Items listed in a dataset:

⁂

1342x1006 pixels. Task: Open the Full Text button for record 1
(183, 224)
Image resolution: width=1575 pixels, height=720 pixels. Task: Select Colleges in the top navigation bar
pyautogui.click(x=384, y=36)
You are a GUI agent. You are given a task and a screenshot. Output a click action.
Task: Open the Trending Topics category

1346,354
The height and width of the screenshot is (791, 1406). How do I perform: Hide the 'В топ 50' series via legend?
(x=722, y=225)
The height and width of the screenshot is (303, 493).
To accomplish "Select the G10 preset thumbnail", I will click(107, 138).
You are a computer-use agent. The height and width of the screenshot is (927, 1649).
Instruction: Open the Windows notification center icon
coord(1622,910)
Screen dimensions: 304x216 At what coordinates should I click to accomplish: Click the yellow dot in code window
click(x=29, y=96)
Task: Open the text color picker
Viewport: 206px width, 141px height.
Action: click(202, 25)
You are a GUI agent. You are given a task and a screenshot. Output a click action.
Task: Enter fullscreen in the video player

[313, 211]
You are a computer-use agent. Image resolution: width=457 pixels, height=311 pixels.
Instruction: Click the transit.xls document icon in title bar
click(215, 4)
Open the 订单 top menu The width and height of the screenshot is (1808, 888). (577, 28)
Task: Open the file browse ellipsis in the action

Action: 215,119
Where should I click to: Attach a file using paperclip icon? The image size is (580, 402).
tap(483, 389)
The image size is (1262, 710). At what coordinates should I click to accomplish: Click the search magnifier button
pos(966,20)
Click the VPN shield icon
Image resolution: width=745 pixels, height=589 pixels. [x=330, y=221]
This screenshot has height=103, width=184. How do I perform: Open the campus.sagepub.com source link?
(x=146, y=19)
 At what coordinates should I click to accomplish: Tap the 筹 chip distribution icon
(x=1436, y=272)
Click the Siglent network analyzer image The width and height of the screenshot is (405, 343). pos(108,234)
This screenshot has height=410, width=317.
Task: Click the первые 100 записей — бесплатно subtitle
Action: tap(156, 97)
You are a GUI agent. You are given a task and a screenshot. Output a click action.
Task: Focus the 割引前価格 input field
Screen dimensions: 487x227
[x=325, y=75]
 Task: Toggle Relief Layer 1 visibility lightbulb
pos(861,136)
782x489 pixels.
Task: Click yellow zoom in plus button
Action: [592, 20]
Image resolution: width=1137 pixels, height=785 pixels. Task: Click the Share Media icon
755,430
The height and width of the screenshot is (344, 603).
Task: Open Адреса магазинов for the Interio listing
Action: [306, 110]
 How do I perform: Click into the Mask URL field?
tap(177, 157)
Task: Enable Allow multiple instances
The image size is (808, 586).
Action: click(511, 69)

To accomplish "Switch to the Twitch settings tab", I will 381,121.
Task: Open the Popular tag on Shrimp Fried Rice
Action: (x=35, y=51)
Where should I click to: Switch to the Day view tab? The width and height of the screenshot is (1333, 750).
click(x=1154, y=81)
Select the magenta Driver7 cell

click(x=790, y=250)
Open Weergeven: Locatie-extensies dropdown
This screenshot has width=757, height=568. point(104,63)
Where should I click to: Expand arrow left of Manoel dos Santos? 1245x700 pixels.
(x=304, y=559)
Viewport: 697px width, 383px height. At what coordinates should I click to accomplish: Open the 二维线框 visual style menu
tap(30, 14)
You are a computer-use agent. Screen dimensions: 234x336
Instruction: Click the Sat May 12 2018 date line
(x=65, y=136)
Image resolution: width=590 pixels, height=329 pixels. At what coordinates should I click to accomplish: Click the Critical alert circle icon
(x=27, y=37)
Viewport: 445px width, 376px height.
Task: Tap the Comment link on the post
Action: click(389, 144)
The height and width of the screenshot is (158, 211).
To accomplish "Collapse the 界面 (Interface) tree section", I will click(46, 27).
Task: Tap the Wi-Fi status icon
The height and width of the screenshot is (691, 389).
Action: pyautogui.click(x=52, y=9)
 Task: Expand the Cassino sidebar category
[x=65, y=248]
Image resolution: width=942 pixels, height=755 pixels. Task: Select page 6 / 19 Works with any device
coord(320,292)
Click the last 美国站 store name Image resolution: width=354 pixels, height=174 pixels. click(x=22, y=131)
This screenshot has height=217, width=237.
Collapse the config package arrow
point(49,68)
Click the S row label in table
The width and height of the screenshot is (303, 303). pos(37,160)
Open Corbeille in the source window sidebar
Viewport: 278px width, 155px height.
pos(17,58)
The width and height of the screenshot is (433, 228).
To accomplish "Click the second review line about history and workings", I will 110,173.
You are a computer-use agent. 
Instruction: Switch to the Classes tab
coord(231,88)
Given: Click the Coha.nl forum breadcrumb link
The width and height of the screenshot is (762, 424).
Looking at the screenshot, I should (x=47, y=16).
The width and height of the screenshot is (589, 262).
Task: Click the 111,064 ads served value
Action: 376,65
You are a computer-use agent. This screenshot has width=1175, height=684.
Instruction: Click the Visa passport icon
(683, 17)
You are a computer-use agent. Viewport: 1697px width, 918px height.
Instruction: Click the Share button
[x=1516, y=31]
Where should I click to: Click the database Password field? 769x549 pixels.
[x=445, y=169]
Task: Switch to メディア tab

⁂

Retype every one of the items above without changing anything.

1342x1006 pixels. Task: Open the Full Text button for record 1
(183, 224)
Image resolution: width=1575 pixels, height=720 pixels. Task: Select Colleges in the top navigation bar
pyautogui.click(x=384, y=36)
You are a GUI agent. You are given a task and a screenshot. Output a click action.
Task: Open the Trending Topics category

1346,354
The height and width of the screenshot is (791, 1406). How do I perform: Hide the 'В топ 50' series via legend?
(x=722, y=225)
The height and width of the screenshot is (303, 493).
To accomplish "Select the G10 preset thumbnail", I will click(107, 138).
You are a computer-use agent. The height and width of the screenshot is (927, 1649).
Instruction: Open the Windows notification center icon
coord(1622,910)
Screen dimensions: 304x216 At what coordinates should I click to accomplish: Click the yellow dot in code window
click(x=29, y=96)
Task: Open the text color picker
Viewport: 206px width, 141px height.
Action: click(202, 25)
You are a GUI agent. You are given a task and a screenshot. Output a click action.
Task: Enter fullscreen in the video player

[313, 211]
You are a computer-use agent. Image resolution: width=457 pixels, height=311 pixels.
Instruction: Click the transit.xls document icon in title bar
click(215, 4)
Open the 订单 top menu The width and height of the screenshot is (1808, 888). (577, 28)
Task: Open the file browse ellipsis in the action

Action: 215,119
Where should I click to: Attach a file using paperclip icon? The image size is (580, 402).
tap(483, 389)
The image size is (1262, 710). At what coordinates should I click to accomplish: Click the search magnifier button
pos(966,20)
Click the VPN shield icon
Image resolution: width=745 pixels, height=589 pixels. [x=330, y=221]
This screenshot has height=103, width=184. How do I perform: Open the campus.sagepub.com source link?
(x=146, y=19)
 At what coordinates should I click to accomplish: Tap the 筹 chip distribution icon
(x=1436, y=272)
Click the Siglent network analyzer image The width and height of the screenshot is (405, 343). pos(108,234)
This screenshot has height=410, width=317.
Task: Click the первые 100 записей — бесплатно subtitle
Action: tap(156, 97)
You are a GUI agent. You are given a task and a screenshot. Output a click action.
Task: Focus the 割引前価格 input field
Screen dimensions: 487x227
[x=325, y=75]
 Task: Toggle Relief Layer 1 visibility lightbulb
pos(861,136)
782x489 pixels.
Task: Click yellow zoom in plus button
Action: [592, 20]
Image resolution: width=1137 pixels, height=785 pixels. Task: Click the Share Media icon
755,430
The height and width of the screenshot is (344, 603).
Task: Open Адреса магазинов for the Interio listing
Action: [306, 110]
 How do I perform: Click into the Mask URL field?
tap(177, 157)
Task: Enable Allow multiple instances
The image size is (808, 586).
Action: click(511, 69)

To accomplish "Switch to the Twitch settings tab", I will 381,121.
Task: Open the Popular tag on Shrimp Fried Rice
Action: (x=35, y=51)
Where should I click to: Switch to the Day view tab? The width and height of the screenshot is (1333, 750).
click(x=1154, y=81)
Select the magenta Driver7 cell

click(x=790, y=250)
Open Weergeven: Locatie-extensies dropdown
This screenshot has width=757, height=568. point(104,63)
Where should I click to: Expand arrow left of Manoel dos Santos? 1245x700 pixels.
(x=304, y=559)
Viewport: 697px width, 383px height. At what coordinates should I click to accomplish: Open the 二维线框 visual style menu
tap(30, 14)
You are a computer-use agent. Screen dimensions: 234x336
Instruction: Click the Sat May 12 2018 date line
(x=65, y=136)
Image resolution: width=590 pixels, height=329 pixels. At what coordinates should I click to accomplish: Click the Critical alert circle icon
(x=27, y=37)
Viewport: 445px width, 376px height.
Task: Tap the Comment link on the post
Action: click(389, 144)
The height and width of the screenshot is (158, 211).
To accomplish "Collapse the 界面 (Interface) tree section", I will click(46, 27).
Task: Tap the Wi-Fi status icon
The height and width of the screenshot is (691, 389).
Action: pyautogui.click(x=52, y=9)
 Task: Expand the Cassino sidebar category
[x=65, y=248]
Image resolution: width=942 pixels, height=755 pixels. Task: Select page 6 / 19 Works with any device
coord(320,292)
Click the last 美国站 store name Image resolution: width=354 pixels, height=174 pixels. click(x=22, y=131)
This screenshot has height=217, width=237.
Collapse the config package arrow
point(49,68)
Click the S row label in table
The width and height of the screenshot is (303, 303). pos(37,160)
Open Corbeille in the source window sidebar
Viewport: 278px width, 155px height.
pos(17,58)
The width and height of the screenshot is (433, 228).
To accomplish "Click the second review line about history and workings", I will 110,173.
You are a computer-use agent. 
Instruction: Switch to the Classes tab
coord(231,88)
Given: Click the Coha.nl forum breadcrumb link
The width and height of the screenshot is (762, 424).
Looking at the screenshot, I should (x=47, y=16).
The width and height of the screenshot is (589, 262).
Task: Click the 111,064 ads served value
Action: 376,65
You are a computer-use agent. This screenshot has width=1175, height=684.
Instruction: Click the Visa passport icon
(683, 17)
You are a computer-use agent. Viewport: 1697px width, 918px height.
Instruction: Click the Share button
[x=1516, y=31]
Where should I click to: Click the database Password field? 769x549 pixels.
[x=445, y=169]
Task: Switch to メディア tab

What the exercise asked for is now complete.